Task statement: Update the part of the data that opens with the line containing "You are a computer-use" and closes with the line containing "[x=440, y=508]" by changing "filter" to "view", keeping all else the same. Leave the pictures out of your answer.

Record excerpts:
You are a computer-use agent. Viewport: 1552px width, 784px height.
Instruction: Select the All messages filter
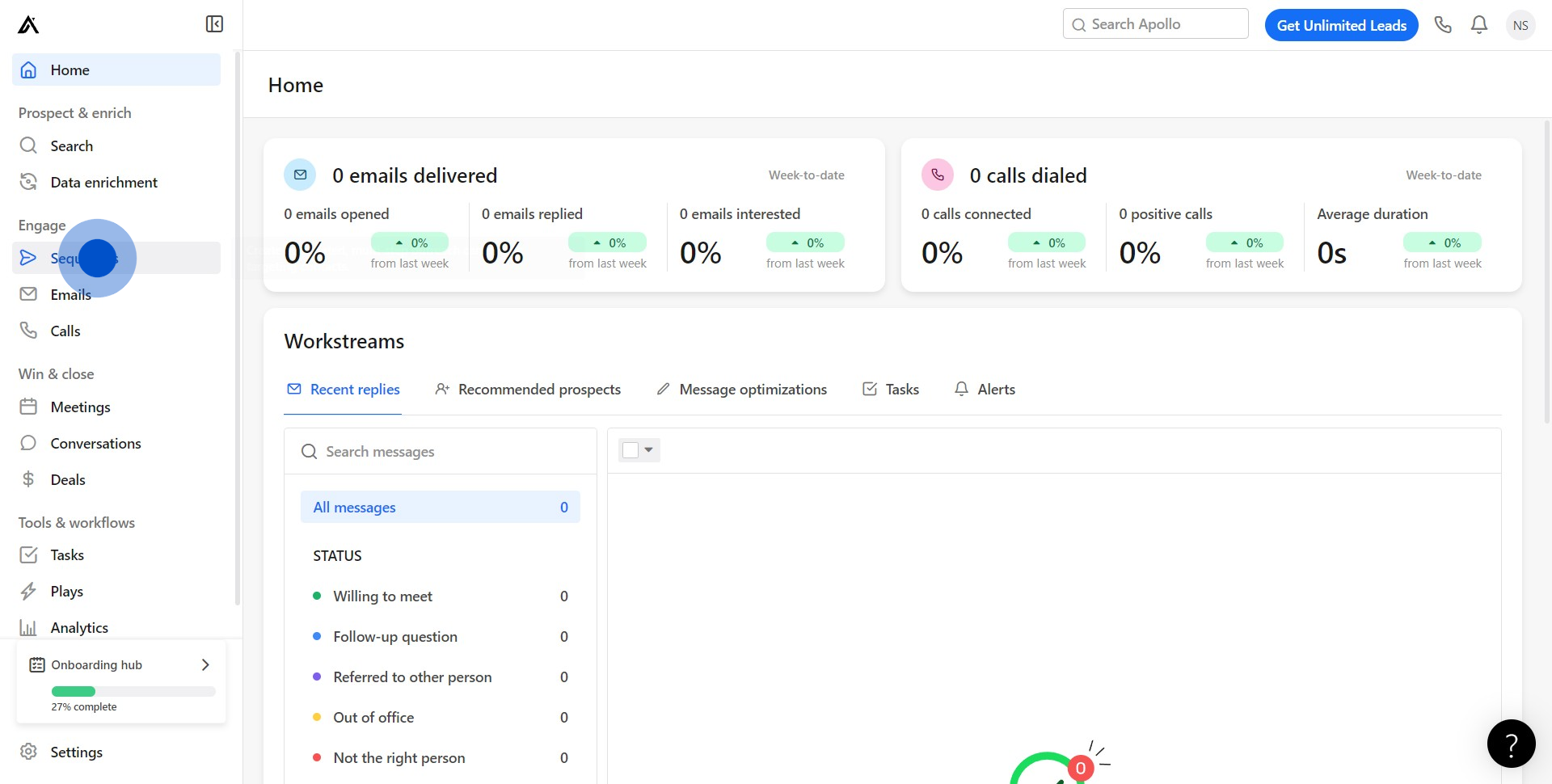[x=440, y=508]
* * *
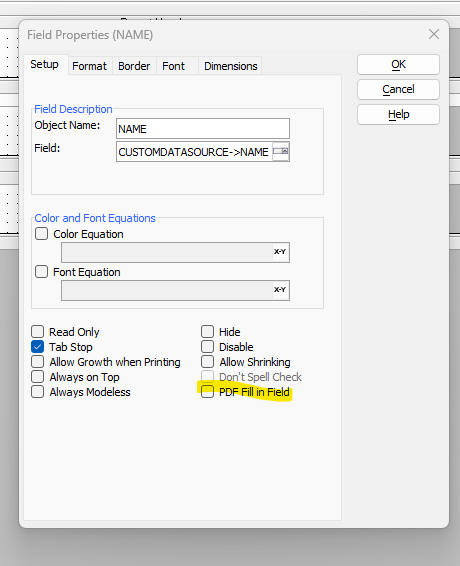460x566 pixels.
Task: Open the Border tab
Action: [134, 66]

Answer:
You are a computer-use agent. Viewport: 1552px width, 784px height.
Instruction: Select the All messages view
[x=440, y=508]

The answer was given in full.